• андрей шарый

    истории любви. чешские романы

    купить

об авторе

Андрей Шарый (р. 1965) – Автор и соавтор 17 книг документальной прозы. Большинство из написанных Андреем книг посвящено проблематике Центральной и Юго-Восточной Европы. Книги и тексты Андрея Шарого издавались на русском языке в «Новом литературном обозрении» и других известных издательствах — его работы были переведены на украинский, английский, румынский, чешский, сербский и другие языки. Руководитель русскоязычного вещания медиакорпорации «Радио Свободная Европа/Радио Свобода». Живет в эмиграции в Праге..

о книге

«Истории любви. Чешские романы» — о любви к Чехии и любви в Чехии. Пражский прозаик Андрей Шарый ведет нас по следам и биографиям ярких личностей, судьбой связанных с этой страной. Франц Кафка, Марина Цветаева, Франц Фердинанд д’Эсте, Джакомо Казанова, Юлиус Фучик, Карел Чапек, Карл Люксембургский — здесь они планировали великие свершения, творили большую политику, сочиняли бессмертные поэмы и романы. Здесь их сильные эмоции — жажда власти и славы, политический фанатизм, творческие порывы — переплетались со страстью и романтическими терзаниями. Все они мечтали о счастье, искали любовь... Но не все смогли найти.
Книга — путешествие в прошлое и настоящее Чехии сочетает в себе травелог и биографические эссе, написана с глубоким знанием фактов и тонкой иронией. Книга для каждого, кто любит: Чехию, историю... и просто любит.
купить

фрагмент книги


В Чехословакии Цветаева находилась в вечном смятении, и в ее стихосложении этому находится множество подтверждений. «Горе началось с горы. / Та гора на мне — надгробием», «Я любовь узнаю по боли» — счастливый человек ведь так не скажет. Анна Ахматова не раз называла Цветаеву «страдалицей Мариной». «Причитания, бормотания, лепетание, полузаумная, полубредовая запись лирического мгновения», — раздраженно сказал о ее стихах Владислав Ходасевич. Даже приятели с некоторой иронией, с позиции снисходительного превосходства упрекали Цветаеву за «истеричную стихийность», за излишний, как им казалось, творческий надрыв и надлом. Ни в Праге, ни в Париже первого периода Цветаеву не относили к сонму живых классиков. 

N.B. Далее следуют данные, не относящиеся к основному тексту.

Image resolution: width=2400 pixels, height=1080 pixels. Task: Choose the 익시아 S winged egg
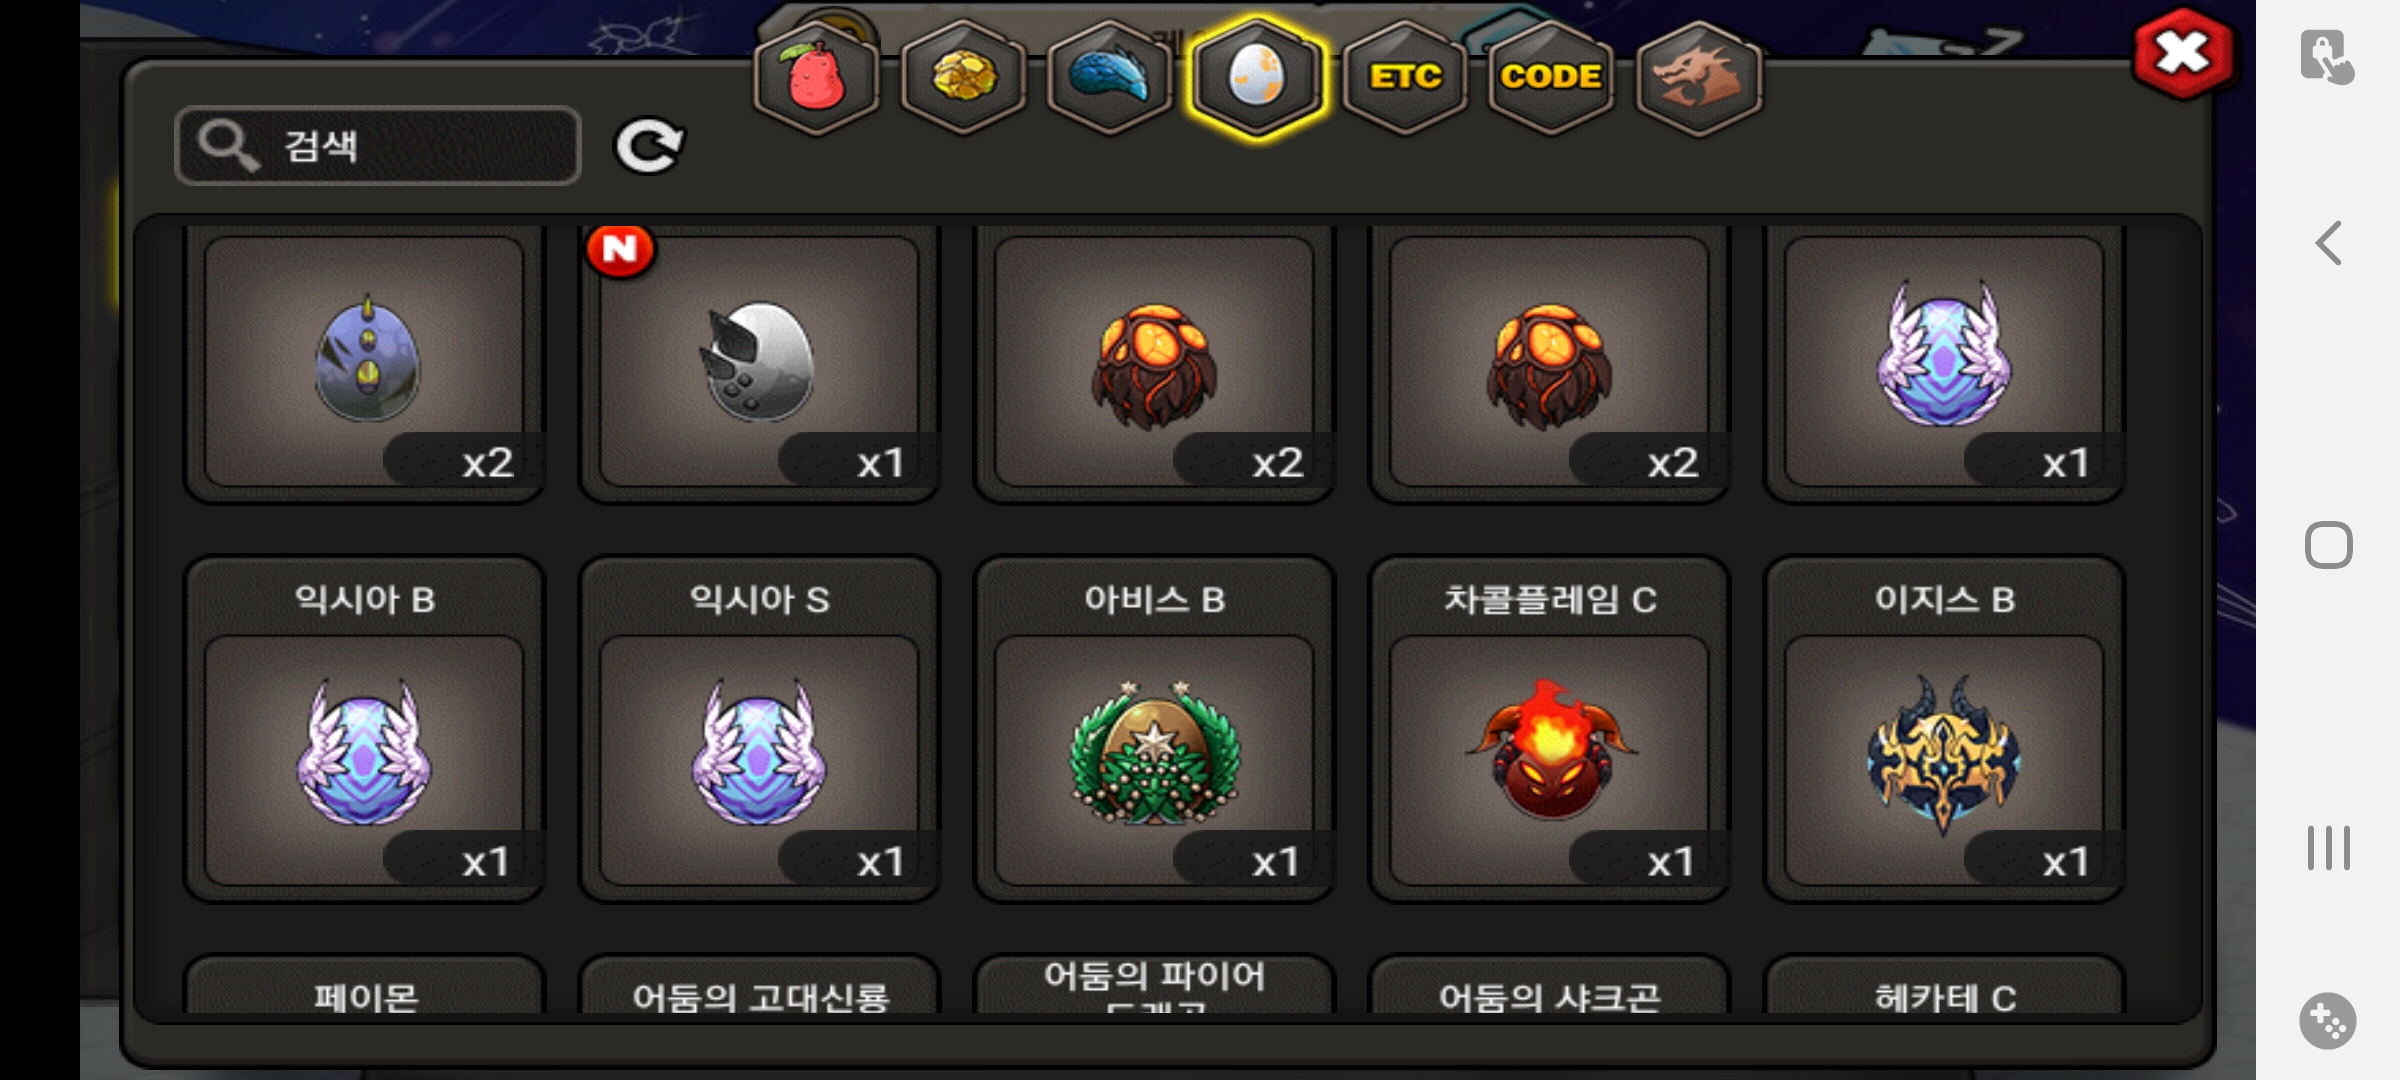(759, 729)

В Праге и ее окрестностях из-за финансовых ограничений и бытовых неудобств Марина Ивановна сменила семь квартир и семь адресов (шесть из них деревенские), среди них такие малокомфортные, как домик лесника в Черношице или нежилой в принципе чердак дома пани Марианны Сасковой в деревне Мокропсы. Эфрон часть времени размещался в студенческом общежитии, а за скромную комнату для Цветаевой (дочь провела с ней два с половиной чешских года из трех) приходилось платить не менее 250–300 крон. Относительная дешевизна сельского жилья, если предпочтение отдавалось пригородам Праги, оборачивалась отсутствием водопровода и санузла, необходимостью самостоятельно топить печь, возиться с примусом (Ариадна Эфрон: «Марина впускает в наше косое окно и солнце, и луну. Возле этого окна она всегда сидит и пишет, если не стоит возле примуса, разогревая, варя»). Семейный бюджет неизменно верстался с большим скрипом: от чешского государства получали ежемесячную базовую университетскую стипендию в 520 крон и «иждивение» в 800–900 крон. Средств не хватало, дефицит покрывался за счет часто грошовых гонораров от публикаций цветаевских произведений и выступлений на творческих вечерах; иногда удавалось получить вспомоществование от благотворителей или друзей.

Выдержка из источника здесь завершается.